Churls spends most of his time in seed investing to make more money, so out of that capital, we can invest more. We like consumer-focused products like bit.ly.”
He also recalls how Betaworks first marketed dots, a game about connecting, and how they used Facebook. “Facebook is the best mobile ad platform for now,” he said, “Facebook ads have been phenomenally effective.”
The company came to the decision of seed investment syndication when they asked themselves the following questions:
• How can we offer great companies the most efficient access to capital?
• Does the existing seed-stage financing system work the way it could? And what will the seed-stage angel/ fund look like 6 months, 2 years, 10 years from now?

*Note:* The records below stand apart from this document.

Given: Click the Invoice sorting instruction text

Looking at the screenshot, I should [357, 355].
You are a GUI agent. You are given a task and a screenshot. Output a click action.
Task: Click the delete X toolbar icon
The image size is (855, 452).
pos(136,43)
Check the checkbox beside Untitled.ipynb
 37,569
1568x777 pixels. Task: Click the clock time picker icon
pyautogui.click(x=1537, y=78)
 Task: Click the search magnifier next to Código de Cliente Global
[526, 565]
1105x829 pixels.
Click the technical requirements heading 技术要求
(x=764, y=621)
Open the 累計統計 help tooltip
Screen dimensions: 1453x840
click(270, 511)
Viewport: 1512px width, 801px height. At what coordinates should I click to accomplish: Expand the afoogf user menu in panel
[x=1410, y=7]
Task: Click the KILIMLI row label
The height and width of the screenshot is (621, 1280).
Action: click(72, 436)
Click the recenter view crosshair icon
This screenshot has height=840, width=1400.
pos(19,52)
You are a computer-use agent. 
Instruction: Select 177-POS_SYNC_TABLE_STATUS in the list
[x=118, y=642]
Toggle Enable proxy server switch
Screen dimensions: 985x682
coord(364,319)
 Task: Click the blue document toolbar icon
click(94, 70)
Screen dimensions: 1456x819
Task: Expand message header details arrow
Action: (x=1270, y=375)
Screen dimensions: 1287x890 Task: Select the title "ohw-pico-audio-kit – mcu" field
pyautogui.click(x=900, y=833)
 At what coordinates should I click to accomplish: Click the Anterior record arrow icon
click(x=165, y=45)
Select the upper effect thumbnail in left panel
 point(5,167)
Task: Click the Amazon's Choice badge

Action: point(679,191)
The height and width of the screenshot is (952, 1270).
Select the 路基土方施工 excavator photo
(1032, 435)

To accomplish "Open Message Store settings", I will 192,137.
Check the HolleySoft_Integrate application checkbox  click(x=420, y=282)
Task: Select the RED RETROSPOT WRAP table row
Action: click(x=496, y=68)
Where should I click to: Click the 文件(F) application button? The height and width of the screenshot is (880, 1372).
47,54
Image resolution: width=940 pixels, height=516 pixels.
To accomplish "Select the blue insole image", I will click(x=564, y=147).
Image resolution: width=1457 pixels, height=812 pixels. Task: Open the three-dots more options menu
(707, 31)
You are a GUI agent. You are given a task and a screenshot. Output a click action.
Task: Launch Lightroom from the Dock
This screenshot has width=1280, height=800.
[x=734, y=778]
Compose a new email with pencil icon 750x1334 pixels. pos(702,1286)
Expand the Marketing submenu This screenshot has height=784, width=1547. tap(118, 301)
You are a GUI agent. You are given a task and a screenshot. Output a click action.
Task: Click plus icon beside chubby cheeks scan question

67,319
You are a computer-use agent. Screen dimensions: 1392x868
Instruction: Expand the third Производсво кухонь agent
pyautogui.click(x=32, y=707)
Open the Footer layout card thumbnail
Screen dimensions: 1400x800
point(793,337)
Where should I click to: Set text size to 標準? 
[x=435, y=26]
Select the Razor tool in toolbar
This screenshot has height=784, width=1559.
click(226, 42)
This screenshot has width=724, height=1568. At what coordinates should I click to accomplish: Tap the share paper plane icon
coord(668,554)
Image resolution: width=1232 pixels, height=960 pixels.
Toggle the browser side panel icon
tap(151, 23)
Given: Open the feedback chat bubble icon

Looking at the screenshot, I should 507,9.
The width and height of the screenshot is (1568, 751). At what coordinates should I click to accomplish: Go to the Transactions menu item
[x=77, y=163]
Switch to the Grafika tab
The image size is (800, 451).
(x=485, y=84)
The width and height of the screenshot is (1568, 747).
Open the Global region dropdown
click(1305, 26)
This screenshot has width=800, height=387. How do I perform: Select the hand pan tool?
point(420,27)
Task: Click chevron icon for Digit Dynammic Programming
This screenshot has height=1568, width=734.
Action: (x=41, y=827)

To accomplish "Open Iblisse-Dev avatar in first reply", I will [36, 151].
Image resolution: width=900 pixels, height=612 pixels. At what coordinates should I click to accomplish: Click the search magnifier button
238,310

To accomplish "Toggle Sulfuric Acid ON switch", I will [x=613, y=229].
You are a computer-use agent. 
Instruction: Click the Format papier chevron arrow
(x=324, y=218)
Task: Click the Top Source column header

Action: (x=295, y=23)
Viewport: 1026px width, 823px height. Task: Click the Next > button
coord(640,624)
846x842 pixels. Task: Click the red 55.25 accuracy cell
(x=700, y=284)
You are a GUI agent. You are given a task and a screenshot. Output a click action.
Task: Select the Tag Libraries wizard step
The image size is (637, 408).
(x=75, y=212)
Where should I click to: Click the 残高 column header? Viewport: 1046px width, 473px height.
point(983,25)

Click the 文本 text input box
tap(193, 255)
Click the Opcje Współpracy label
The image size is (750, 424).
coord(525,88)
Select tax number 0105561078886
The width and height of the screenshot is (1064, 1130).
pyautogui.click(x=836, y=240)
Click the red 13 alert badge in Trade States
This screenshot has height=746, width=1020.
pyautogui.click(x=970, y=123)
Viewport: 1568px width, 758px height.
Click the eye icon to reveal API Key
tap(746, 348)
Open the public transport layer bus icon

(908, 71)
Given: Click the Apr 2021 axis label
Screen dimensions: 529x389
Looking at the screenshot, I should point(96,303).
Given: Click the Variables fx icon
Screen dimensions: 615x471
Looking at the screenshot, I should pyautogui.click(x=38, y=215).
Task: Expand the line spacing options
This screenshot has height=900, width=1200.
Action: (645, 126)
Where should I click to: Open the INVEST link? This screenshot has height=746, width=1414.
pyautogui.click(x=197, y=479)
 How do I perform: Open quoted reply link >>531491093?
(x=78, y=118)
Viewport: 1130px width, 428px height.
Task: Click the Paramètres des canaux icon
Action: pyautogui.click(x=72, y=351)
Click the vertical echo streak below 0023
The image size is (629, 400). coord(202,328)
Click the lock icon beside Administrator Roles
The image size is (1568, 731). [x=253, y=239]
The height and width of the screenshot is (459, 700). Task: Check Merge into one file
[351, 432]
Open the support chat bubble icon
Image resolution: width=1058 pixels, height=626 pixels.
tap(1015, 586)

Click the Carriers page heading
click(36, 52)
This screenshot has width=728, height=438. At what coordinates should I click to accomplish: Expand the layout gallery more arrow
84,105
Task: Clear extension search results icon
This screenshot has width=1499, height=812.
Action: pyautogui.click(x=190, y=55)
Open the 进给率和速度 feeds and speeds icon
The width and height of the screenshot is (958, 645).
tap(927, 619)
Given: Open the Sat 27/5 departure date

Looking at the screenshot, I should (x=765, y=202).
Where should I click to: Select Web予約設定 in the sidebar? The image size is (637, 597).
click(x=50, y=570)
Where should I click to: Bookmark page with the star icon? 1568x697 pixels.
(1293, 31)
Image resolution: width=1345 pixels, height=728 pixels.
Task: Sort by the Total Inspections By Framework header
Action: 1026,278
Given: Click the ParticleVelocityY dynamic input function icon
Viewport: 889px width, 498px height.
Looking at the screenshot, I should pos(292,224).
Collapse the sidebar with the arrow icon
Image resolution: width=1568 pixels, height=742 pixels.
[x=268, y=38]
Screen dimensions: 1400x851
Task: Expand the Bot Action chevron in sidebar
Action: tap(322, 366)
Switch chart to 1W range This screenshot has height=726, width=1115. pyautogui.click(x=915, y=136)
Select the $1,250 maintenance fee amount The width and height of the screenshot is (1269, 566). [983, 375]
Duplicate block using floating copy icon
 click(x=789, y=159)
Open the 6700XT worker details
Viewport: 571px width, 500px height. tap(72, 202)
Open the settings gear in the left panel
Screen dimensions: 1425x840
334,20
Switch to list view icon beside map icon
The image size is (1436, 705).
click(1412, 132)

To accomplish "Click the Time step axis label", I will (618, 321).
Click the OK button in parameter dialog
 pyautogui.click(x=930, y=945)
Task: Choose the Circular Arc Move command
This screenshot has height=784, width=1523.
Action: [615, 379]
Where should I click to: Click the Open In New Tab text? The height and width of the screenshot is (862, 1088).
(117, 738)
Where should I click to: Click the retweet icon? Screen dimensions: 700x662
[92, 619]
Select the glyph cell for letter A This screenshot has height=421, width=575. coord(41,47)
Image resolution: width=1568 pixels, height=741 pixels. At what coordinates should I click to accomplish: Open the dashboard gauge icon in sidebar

• Could users be more helpful to early-stage companies than venture investors are?
• Should early-stage Internet investment opportunities be limited to LPs and wealthy individuals?
• What would happen if we gradually opened up our investment doors to the world?
Churls used to work at HappyFunCorp, lived in China, and briefly traded commercial jet engines at Lehman Brothers. He is Yale graduate who has also studied at the Hong Kong University of Science and Technology.